▶ _Exercise directions_
Below are some records; return each one exactly.

━━━━━ Available records

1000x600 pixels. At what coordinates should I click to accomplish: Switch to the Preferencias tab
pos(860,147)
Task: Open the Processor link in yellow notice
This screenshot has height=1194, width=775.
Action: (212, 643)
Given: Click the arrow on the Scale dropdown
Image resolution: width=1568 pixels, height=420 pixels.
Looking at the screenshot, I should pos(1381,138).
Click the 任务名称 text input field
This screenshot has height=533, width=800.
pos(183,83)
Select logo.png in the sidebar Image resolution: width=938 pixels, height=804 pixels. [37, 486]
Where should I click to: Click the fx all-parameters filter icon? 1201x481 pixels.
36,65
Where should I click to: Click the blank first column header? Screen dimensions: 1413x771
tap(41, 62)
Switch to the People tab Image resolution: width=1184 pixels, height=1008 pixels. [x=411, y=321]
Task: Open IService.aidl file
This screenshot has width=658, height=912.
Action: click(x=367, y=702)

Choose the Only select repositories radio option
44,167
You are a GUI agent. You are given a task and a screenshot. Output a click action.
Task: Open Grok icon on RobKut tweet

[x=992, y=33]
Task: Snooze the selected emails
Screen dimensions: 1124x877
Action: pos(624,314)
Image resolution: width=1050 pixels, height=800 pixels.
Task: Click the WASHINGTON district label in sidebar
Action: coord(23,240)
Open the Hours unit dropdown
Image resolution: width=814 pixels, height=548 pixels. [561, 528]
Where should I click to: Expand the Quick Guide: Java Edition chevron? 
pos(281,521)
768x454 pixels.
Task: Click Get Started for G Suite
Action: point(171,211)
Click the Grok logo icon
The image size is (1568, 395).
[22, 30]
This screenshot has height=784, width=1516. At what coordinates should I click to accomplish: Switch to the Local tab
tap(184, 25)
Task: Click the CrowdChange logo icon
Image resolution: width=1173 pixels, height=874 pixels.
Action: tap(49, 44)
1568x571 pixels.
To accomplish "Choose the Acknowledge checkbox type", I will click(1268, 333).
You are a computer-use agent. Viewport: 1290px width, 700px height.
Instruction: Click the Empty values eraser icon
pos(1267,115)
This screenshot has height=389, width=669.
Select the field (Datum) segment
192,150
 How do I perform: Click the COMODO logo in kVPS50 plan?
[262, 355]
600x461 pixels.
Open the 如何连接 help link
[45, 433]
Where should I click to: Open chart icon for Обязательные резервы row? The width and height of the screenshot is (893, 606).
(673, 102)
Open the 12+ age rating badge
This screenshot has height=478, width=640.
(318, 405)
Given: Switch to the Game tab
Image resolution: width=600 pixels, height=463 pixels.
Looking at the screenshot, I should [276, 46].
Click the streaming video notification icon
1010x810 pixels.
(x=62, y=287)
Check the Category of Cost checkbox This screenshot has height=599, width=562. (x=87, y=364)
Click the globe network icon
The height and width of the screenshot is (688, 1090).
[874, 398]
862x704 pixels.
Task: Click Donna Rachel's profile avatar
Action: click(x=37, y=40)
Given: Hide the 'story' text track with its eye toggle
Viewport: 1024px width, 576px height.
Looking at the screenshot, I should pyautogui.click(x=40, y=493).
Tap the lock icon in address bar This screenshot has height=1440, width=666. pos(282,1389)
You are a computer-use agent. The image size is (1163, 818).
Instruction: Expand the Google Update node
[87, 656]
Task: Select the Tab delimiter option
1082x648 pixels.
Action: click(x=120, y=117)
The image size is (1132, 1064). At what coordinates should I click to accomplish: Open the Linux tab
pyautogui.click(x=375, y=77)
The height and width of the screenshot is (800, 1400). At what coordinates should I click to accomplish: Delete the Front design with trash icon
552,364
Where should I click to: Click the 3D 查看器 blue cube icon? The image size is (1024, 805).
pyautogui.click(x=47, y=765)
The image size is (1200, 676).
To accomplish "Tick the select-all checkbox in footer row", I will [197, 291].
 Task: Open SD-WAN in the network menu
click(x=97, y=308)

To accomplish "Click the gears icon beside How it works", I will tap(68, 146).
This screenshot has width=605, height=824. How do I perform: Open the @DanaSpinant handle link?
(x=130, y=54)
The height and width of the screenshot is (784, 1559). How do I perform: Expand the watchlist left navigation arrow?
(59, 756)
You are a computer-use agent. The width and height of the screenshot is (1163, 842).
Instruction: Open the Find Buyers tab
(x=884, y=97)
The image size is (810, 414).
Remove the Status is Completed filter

━━━━━━━━━━

▶ _Task answer_
1000x600 pixels. At what coordinates should I click to accomplish: Switch to the Preferencias tab
pos(860,147)
Task: Open the Processor link in yellow notice
This screenshot has height=1194, width=775.
Action: (212, 643)
Given: Click the arrow on the Scale dropdown
Image resolution: width=1568 pixels, height=420 pixels.
Looking at the screenshot, I should pos(1381,138).
Click the 任务名称 text input field
This screenshot has height=533, width=800.
pos(183,83)
Select logo.png in the sidebar Image resolution: width=938 pixels, height=804 pixels. [37, 486]
Where should I click to: Click the fx all-parameters filter icon? 1201x481 pixels.
36,65
Where should I click to: Click the blank first column header? Screen dimensions: 1413x771
tap(41, 62)
Switch to the People tab Image resolution: width=1184 pixels, height=1008 pixels. [x=411, y=321]
Task: Open IService.aidl file
This screenshot has width=658, height=912.
Action: click(x=367, y=702)

Choose the Only select repositories radio option
44,167
You are a GUI agent. You are given a task and a screenshot. Output a click action.
Task: Open Grok icon on RobKut tweet

[x=992, y=33]
Task: Snooze the selected emails
Screen dimensions: 1124x877
Action: pos(624,314)
Image resolution: width=1050 pixels, height=800 pixels.
Task: Click the WASHINGTON district label in sidebar
Action: coord(23,240)
Open the Hours unit dropdown
Image resolution: width=814 pixels, height=548 pixels. [561, 528]
Where should I click to: Expand the Quick Guide: Java Edition chevron? 
pos(281,521)
768x454 pixels.
Task: Click Get Started for G Suite
Action: point(171,211)
Click the Grok logo icon
The image size is (1568, 395).
[22, 30]
This screenshot has height=784, width=1516. At what coordinates should I click to accomplish: Switch to the Local tab
tap(184, 25)
Task: Click the CrowdChange logo icon
Image resolution: width=1173 pixels, height=874 pixels.
Action: tap(49, 44)
1568x571 pixels.
To accomplish "Choose the Acknowledge checkbox type", I will click(1268, 333).
You are a computer-use agent. Viewport: 1290px width, 700px height.
Instruction: Click the Empty values eraser icon
pos(1267,115)
This screenshot has height=389, width=669.
Select the field (Datum) segment
192,150
 How do I perform: Click the COMODO logo in kVPS50 plan?
[262, 355]
600x461 pixels.
Open the 如何连接 help link
[45, 433]
Where should I click to: Open chart icon for Обязательные резервы row? The width and height of the screenshot is (893, 606).
(673, 102)
Open the 12+ age rating badge
This screenshot has height=478, width=640.
(318, 405)
Given: Switch to the Game tab
Image resolution: width=600 pixels, height=463 pixels.
Looking at the screenshot, I should [276, 46].
Click the streaming video notification icon
1010x810 pixels.
(x=62, y=287)
Check the Category of Cost checkbox This screenshot has height=599, width=562. (x=87, y=364)
Click the globe network icon
The height and width of the screenshot is (688, 1090).
[874, 398]
862x704 pixels.
Task: Click Donna Rachel's profile avatar
Action: click(x=37, y=40)
Given: Hide the 'story' text track with its eye toggle
Viewport: 1024px width, 576px height.
Looking at the screenshot, I should pyautogui.click(x=40, y=493).
Tap the lock icon in address bar This screenshot has height=1440, width=666. pos(282,1389)
You are a computer-use agent. The image size is (1163, 818).
Instruction: Expand the Google Update node
[87, 656]
Task: Select the Tab delimiter option
1082x648 pixels.
Action: click(x=120, y=117)
The image size is (1132, 1064). At what coordinates should I click to accomplish: Open the Linux tab
pyautogui.click(x=375, y=77)
The height and width of the screenshot is (800, 1400). At what coordinates should I click to accomplish: Delete the Front design with trash icon
552,364
Where should I click to: Click the 3D 查看器 blue cube icon? The image size is (1024, 805).
pyautogui.click(x=47, y=765)
The image size is (1200, 676).
To accomplish "Tick the select-all checkbox in footer row", I will [197, 291].
 Task: Open SD-WAN in the network menu
click(x=97, y=308)

To accomplish "Click the gears icon beside How it works", I will tap(68, 146).
This screenshot has width=605, height=824. How do I perform: Open the @DanaSpinant handle link?
(x=130, y=54)
The height and width of the screenshot is (784, 1559). How do I perform: Expand the watchlist left navigation arrow?
(59, 756)
You are a computer-use agent. The width and height of the screenshot is (1163, 842).
Instruction: Open the Find Buyers tab
(x=884, y=97)
The image size is (810, 414).
Remove the Status is Completed filter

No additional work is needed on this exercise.